Notfallsanitäter Stephan Klötzer, Notärztin Sylvia Luigart und Pilot Thomas Carl (v.l.) vom Team des Rettungshubschraubers Chri
Notfallsanitäter Stephan Klötzer, Notärztin Sylvia Luigart und Pilot Thomas Carl (v.l.) vom Team des Rettungshubschraubers Christoph 45 gratulieren dem Fischbacher Kindergarten St. Christophorus zum 50-jährigen Bestehen mit einem Bild. (Foto: Thomas Warnack)

Der katholische Kindergarten St. Christophorus in Fischbach feiert am Sonntag sein 50-jähriges Bestehen. Anlässlich dieses Jubiläums richten der Kindergarten und die Kirchengemeinde St. Magnus ein Fest aus. Und eine Überraschung wird es auf jeden Fall geben: Das Team des Rettungshubschraubers Christoph 45, der beim Krankenhaus in Friedrichshafen stationiert ist, hat sich etwas Besonderes für die Kinder überlegt. Die Rettungskräfte werden dem Kindergarten ein großes Bild überreichen, mit dem sie gratulieren.

Anlass für diese Geste ist die Namensgleichheit von Hubschrauber Christoph 45 und Kindergarten St. Christophorus. Außerdem kennen sich Kindergarten und Rettungskräfte aus der Luft: Sie sehen sich gegenseitig, wenn der Hubschrauber bei seinen Einsätzen über den Kindergarten hinwegbraust.

Hubschrauber und Kindergarten passen gut zusammen

Doch das sind nicht die einzigen Gemeinsamkeiten, die Christoph und Christophorus haben, erläutert Pfarrer Michael Benner. In der Legende des Heiligen heißt es, dass der Riese Christophorus nur den Mächtigsten dienen wollte. Auf seiner Suche gerät er schließlich zu Gott und beginnt, Menschen über einen Fluss zu tragen. Eines Tages trägt er ein kleines Kind, das anfangs leicht ist, dann aber immer schwerer wird. „Ich glaube, ich trage die ganze Welt“, sagt der Riese. Es ist das Jesuskind und es erklärt ihm, dass es als Heiland die Last der Welt trägt. Wegen dieser Legende wurde Christophorus zum Patron der Reisenden.
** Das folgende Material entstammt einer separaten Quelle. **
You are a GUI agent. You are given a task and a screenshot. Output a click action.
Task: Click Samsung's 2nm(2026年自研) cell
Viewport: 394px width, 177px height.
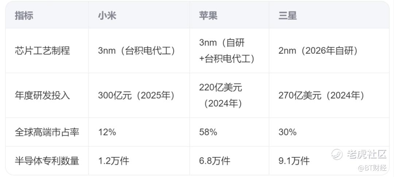[x=318, y=51]
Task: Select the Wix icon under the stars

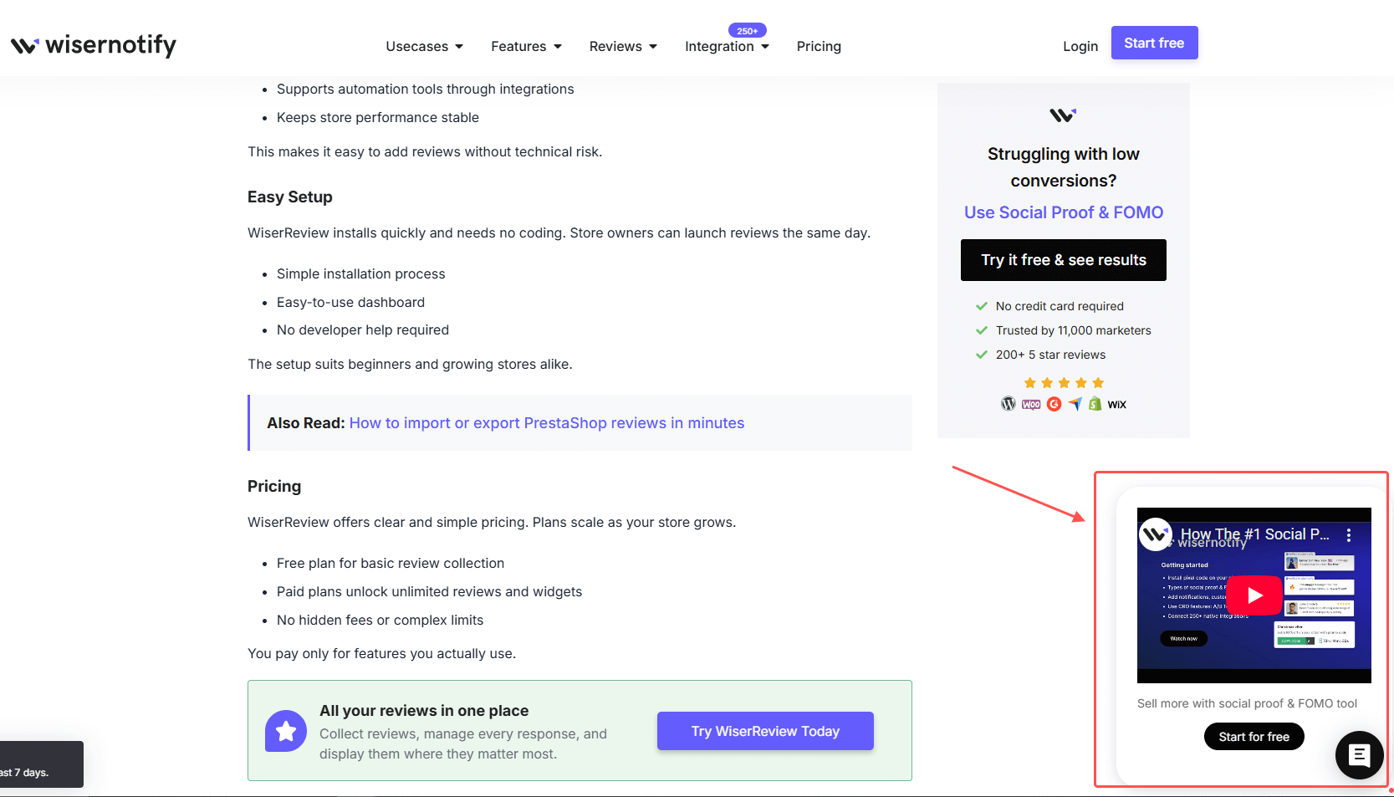Action: coord(1116,403)
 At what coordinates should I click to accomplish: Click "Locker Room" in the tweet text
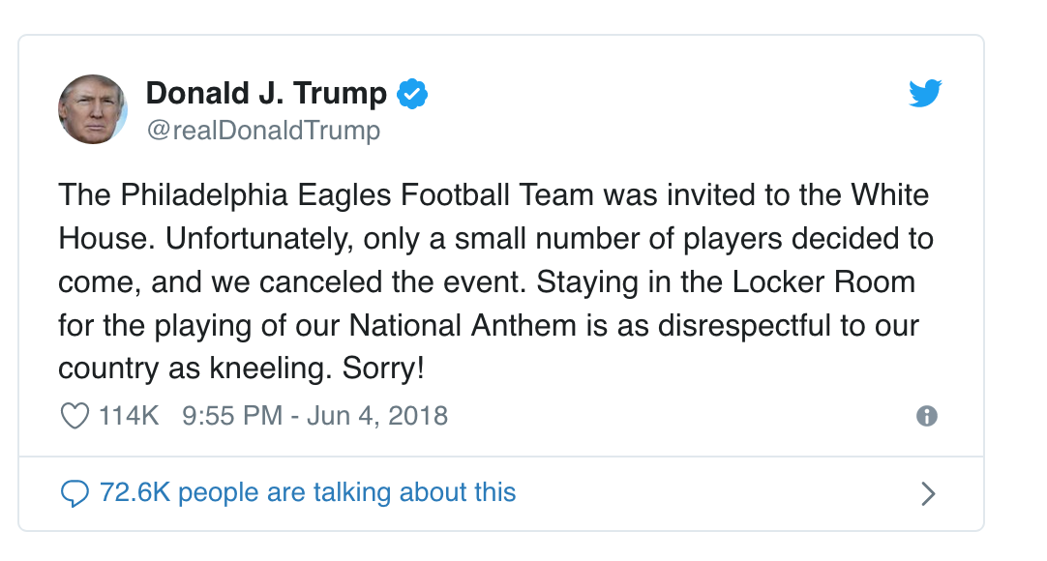[824, 281]
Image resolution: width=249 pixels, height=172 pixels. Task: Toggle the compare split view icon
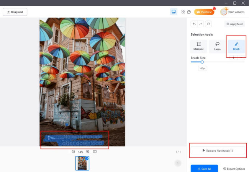[x=95, y=152]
„Mit dem Hubschrauber ist es ähnlich wie mit Christophorus“, sagt Michael Benner, der seinen Zivildienst als Rettungsassistent beim Roten Kreuz leistete und schon bei vielen Einsätzen dabei war. „Der Hubschrauber trägt auch Menschen über lebensgefährliche Situationen hinweg und rettet sie.“ Es habe ihn immer schon berührt, wenn der Rettungshubschrauber zu seinen Einsätzen fliegt und Menschen in schwierigen medizinischen Situationen in kurzer Zeit an die richtige Stelle bringt. „Das ist ein großer Aufwand an Material und Ausstattung, vor allem aber für die Mannschaft“, sagt der Pfarrer. „Das zeigt, dass uns das Leben so viel wert ist.“

Auch der Kindergarten folge dem Vorbild des heiligen Christophorus und trage die Kinder. In der Einrichtung werde dafür gearbeitet, dass die Kinder stabil aufwachsen, mit einer stabilen Gesundheit und einer stabilen Psyche. Im christlichen Verständnis gehöre dazu auch Gott, der den Kindern Schutz gebe und auf sie aufpasse. Und deswegen passen sie ganz gut zusammen, Christoph 45 und St. Christophorus.

Am Sonntag wird gefeiert

Der katholische Kindergarten St. Christophorus beginnt am Sonntag um 10 Uhr mit einem Festgottesdienst in St. Magnus. Anschließend wird auf dem Kirchplatz das Gemeindefest gefeiert, das normalerweise immer an Fronleichnam stattfindet. Auf dem Kirchplatz gibt es dann Essen und Trinken. Anlässlich der Feier öffnet der Kindergarten am Sonntag seine Türen. Interessierte können sich das Gebäude anschauen, das innen und außen saniert wurde. Für die Kinder gibt es Kasperletheater.

Um 13 Uhr segnet Pfarrer Michael Benner den Garten, der ebenfalls saniert wurde und neue Spielgeräte erhalten hat, darunter einen großen Zeppelin aus Holz. Dieser erinnert an die Zeppelin-Stiftung, die zusammen mit der Kirchengemeinde und der Stadt Friedrichshafen, die Sanierung für insgesamt 1,2 Millionen Euro finanziell unterstützte.